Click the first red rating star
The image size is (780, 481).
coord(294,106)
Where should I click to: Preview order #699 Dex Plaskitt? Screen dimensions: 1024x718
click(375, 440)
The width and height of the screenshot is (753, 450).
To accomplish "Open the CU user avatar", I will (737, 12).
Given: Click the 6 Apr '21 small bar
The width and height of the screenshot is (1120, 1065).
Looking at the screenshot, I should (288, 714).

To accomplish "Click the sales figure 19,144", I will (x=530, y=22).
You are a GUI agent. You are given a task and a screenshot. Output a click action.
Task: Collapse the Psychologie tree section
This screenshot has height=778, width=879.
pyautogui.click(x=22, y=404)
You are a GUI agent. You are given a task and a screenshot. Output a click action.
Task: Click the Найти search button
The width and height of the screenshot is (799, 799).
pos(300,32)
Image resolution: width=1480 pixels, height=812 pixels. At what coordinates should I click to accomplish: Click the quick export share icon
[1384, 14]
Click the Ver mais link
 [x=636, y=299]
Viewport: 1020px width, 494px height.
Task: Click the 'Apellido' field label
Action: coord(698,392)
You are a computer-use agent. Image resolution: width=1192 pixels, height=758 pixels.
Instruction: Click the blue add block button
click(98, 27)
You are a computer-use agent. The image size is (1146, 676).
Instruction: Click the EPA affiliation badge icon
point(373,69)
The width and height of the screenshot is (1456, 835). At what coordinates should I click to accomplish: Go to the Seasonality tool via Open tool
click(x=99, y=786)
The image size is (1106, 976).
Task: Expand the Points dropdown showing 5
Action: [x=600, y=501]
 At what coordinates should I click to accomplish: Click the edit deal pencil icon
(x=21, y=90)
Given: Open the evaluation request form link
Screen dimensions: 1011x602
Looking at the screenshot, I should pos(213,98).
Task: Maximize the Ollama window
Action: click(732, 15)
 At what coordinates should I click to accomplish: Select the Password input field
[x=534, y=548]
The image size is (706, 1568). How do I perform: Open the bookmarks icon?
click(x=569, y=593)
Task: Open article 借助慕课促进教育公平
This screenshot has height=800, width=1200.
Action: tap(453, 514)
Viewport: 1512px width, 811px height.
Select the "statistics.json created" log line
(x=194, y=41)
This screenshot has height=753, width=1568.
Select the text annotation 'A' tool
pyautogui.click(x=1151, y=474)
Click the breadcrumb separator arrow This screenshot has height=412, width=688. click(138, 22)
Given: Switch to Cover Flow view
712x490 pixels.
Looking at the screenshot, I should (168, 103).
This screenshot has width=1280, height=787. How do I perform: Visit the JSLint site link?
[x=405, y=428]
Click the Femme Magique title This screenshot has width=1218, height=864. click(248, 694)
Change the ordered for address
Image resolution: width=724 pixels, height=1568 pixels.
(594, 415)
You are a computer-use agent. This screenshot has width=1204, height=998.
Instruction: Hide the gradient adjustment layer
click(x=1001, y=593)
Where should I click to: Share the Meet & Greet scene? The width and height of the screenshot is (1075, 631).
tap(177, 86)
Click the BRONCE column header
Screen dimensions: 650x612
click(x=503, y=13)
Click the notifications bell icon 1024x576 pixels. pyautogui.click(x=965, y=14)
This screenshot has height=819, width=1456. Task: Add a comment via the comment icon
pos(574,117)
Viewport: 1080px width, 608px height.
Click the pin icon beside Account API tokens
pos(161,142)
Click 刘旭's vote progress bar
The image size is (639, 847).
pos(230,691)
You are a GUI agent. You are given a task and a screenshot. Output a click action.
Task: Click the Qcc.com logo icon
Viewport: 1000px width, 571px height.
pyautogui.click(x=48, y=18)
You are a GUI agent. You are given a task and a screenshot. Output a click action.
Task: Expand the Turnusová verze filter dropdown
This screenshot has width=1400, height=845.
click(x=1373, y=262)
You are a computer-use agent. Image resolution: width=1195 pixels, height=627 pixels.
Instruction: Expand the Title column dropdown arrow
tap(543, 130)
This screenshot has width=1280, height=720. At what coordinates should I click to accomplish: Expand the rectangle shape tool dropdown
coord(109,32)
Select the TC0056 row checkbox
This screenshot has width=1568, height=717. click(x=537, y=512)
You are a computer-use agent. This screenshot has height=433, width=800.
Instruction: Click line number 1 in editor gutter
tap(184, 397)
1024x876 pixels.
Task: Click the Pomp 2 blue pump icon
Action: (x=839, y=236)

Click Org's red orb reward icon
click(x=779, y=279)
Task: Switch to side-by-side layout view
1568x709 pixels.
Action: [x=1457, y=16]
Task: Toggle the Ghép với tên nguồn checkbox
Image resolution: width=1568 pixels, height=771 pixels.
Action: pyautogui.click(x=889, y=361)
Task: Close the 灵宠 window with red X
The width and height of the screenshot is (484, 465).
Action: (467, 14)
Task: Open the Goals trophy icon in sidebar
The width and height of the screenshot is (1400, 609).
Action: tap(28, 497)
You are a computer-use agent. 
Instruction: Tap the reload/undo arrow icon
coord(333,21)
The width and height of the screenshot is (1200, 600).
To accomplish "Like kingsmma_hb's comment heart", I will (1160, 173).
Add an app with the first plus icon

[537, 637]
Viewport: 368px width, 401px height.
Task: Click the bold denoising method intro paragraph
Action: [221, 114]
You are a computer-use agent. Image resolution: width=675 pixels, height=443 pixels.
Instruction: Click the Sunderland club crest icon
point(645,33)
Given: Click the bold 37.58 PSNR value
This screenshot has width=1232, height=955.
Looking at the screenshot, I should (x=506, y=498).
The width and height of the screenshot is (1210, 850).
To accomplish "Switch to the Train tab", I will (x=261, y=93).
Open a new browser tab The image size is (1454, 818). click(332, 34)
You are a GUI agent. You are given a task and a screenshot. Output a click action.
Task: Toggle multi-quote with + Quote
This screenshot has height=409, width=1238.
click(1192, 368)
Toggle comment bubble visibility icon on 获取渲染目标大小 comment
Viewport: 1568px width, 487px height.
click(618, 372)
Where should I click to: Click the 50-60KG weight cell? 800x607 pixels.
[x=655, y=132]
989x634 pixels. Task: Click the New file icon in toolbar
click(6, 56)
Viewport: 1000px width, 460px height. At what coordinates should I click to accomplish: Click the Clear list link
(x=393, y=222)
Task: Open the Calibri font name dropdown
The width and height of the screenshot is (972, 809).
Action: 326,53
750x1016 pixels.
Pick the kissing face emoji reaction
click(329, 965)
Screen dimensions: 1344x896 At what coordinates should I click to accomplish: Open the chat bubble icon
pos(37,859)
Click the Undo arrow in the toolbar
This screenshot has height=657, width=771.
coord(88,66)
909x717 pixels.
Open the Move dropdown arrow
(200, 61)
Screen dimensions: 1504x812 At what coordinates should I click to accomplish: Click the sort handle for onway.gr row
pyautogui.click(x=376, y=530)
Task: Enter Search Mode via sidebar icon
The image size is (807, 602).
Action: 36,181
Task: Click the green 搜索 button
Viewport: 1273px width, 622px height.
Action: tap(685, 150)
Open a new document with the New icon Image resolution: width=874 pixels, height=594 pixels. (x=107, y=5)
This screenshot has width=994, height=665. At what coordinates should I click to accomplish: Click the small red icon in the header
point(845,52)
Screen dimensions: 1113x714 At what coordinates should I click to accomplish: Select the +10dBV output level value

▸ **Work request**: For the data above, state how many lines contain "will"; the number is the whole answer.

▸ **Reply to the exercise**: 4